How many lines in this material include the string "computer"? Answer with the number and nothing further.

MATERIAL SHOWN:
------------------------------------------------

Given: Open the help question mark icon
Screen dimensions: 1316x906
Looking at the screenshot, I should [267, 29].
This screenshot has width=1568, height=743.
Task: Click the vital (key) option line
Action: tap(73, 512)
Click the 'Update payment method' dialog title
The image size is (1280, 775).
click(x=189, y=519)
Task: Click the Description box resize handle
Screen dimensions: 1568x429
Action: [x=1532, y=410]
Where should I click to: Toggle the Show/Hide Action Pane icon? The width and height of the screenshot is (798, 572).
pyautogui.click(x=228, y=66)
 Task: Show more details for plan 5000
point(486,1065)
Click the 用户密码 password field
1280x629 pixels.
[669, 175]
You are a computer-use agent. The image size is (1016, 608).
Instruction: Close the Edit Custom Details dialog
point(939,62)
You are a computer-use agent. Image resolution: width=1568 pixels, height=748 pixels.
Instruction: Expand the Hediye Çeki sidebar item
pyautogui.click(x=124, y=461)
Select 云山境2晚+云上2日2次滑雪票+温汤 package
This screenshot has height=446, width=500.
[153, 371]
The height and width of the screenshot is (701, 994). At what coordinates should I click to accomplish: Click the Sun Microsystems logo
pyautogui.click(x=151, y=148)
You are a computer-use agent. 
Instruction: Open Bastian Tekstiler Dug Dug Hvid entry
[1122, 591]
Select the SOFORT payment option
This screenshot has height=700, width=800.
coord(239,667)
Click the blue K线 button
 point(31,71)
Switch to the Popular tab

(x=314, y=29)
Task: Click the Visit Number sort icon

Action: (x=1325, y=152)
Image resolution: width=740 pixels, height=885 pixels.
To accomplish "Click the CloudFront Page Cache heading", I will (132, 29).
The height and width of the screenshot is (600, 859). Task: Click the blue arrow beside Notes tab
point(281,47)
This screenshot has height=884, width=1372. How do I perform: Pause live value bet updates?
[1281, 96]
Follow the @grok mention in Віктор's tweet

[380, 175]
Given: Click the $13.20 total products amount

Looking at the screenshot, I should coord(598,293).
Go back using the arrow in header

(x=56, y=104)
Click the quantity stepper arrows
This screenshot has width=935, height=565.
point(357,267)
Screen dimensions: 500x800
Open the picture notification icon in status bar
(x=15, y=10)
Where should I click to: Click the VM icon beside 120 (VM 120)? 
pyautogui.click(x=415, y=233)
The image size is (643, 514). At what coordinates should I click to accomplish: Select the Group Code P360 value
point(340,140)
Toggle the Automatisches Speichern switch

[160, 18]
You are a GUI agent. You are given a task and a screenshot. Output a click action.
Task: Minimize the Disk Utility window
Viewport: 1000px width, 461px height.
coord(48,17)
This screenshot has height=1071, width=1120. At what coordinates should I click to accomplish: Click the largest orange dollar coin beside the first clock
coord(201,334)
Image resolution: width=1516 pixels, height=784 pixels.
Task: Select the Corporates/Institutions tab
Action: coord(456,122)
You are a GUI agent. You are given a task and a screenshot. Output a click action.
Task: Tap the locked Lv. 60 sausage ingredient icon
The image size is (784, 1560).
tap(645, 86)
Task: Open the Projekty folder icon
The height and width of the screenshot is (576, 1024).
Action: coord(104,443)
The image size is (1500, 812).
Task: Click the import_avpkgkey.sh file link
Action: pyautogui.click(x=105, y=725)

------------------------------------------------

WRITTEN SOLUTION:
3